Stored data entries:
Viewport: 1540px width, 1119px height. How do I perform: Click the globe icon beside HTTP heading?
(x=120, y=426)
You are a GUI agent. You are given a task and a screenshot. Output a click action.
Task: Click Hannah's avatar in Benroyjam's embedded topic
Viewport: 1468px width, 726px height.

---

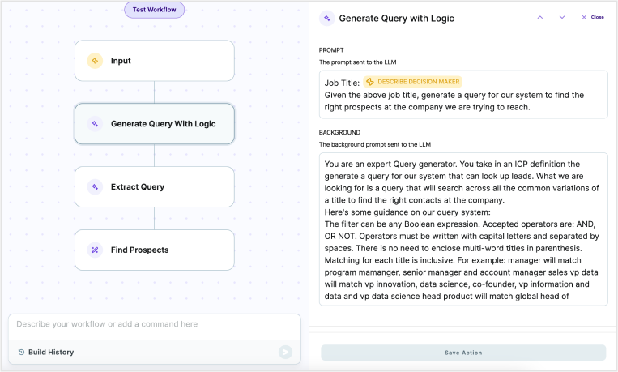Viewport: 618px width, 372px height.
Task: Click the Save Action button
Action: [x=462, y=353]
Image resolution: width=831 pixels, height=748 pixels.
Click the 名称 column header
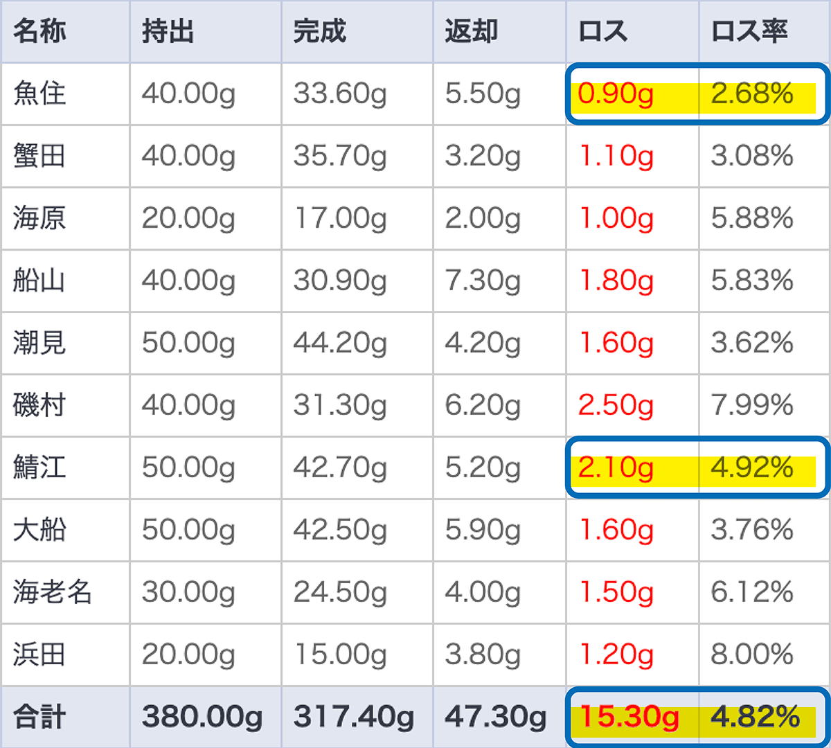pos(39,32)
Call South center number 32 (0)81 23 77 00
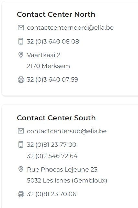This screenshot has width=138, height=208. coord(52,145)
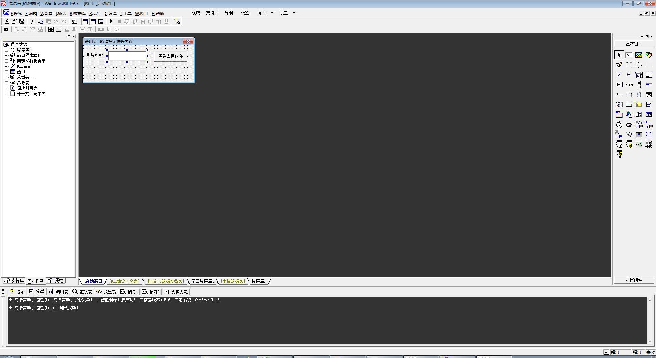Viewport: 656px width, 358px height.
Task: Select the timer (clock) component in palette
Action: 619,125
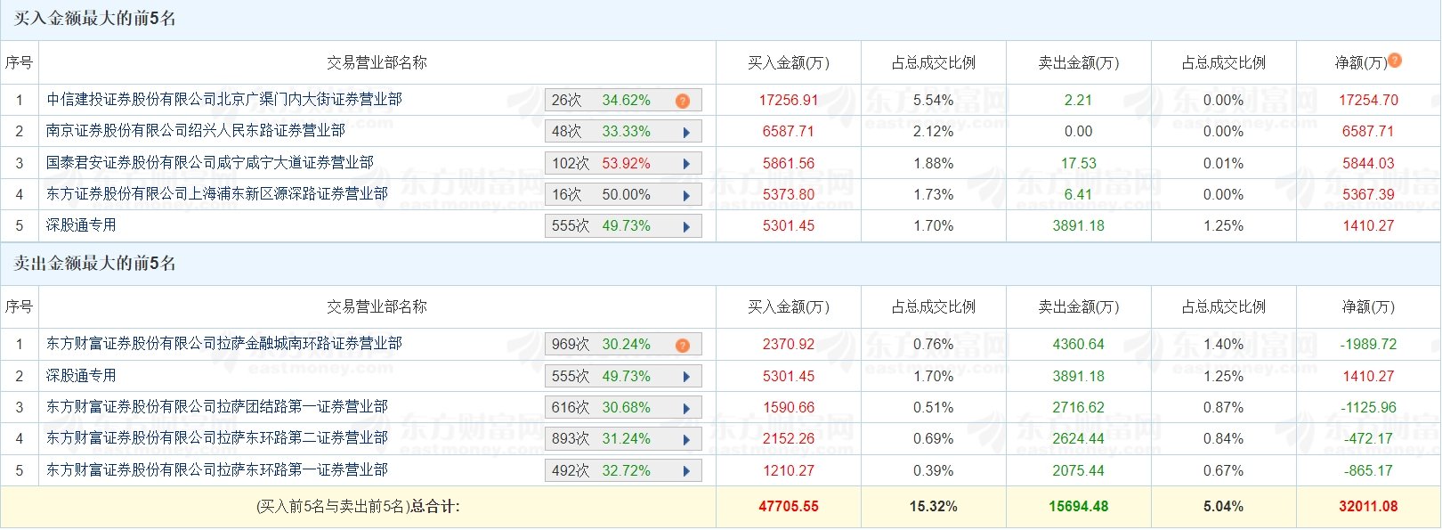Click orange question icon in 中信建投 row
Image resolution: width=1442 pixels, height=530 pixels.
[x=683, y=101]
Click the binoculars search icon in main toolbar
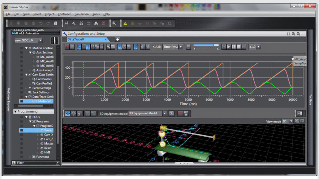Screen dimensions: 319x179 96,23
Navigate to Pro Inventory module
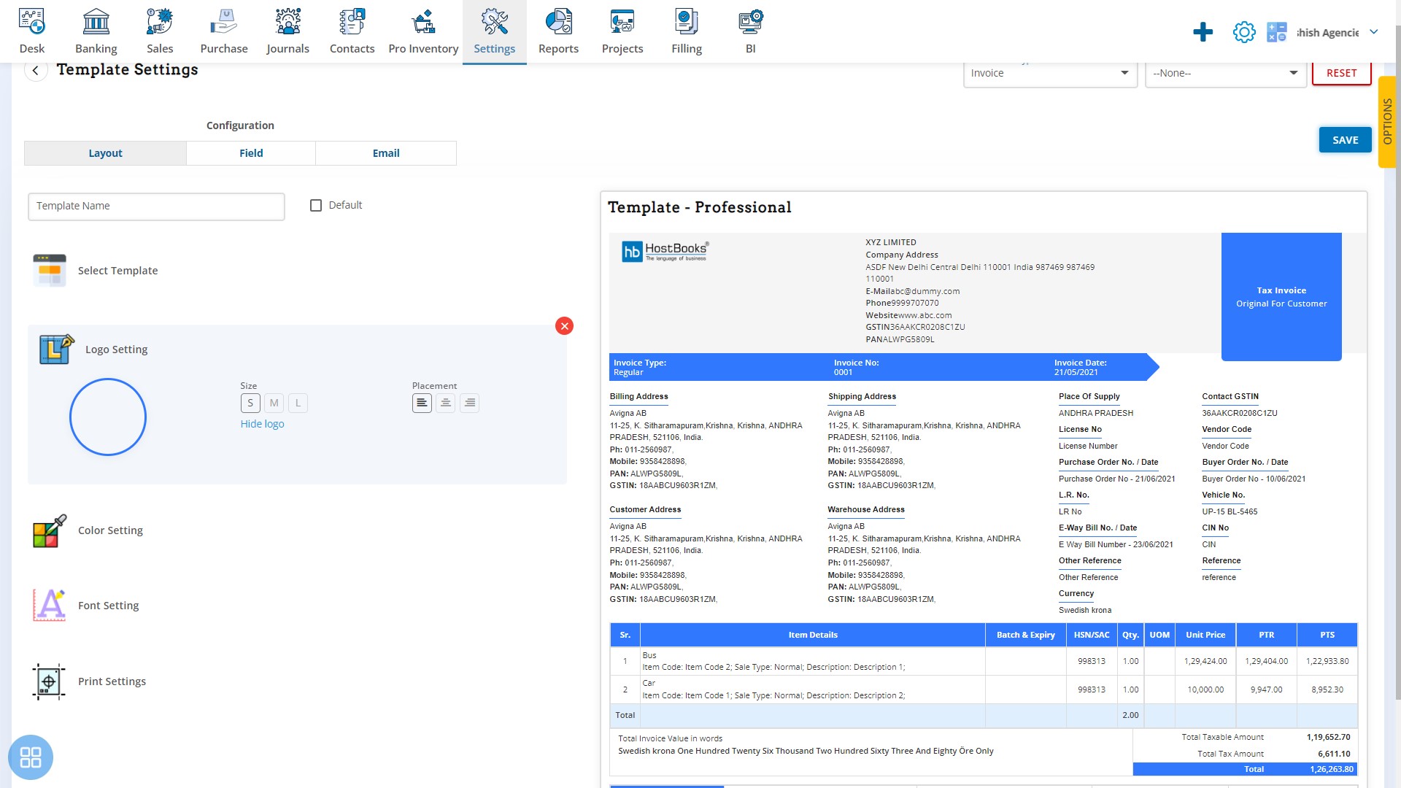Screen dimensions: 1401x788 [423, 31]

◆ What needs to be done
In the entries above, find the line with "Viewport: 1540px width, 1119px" and the line with "Viewport: 1468px width, 726px height.", then set down exactly those two and every line between them, nothing else.

◆ Problem solution
Viewport: 1540px width, 1119px height. How do I perform: Click the globe icon beside HTTP heading?
(x=120, y=426)
You are a GUI agent. You are given a task and a screenshot. Output a click action.
Task: Click Hannah's avatar in Benroyjam's embedded topic
Viewport: 1468px width, 726px height.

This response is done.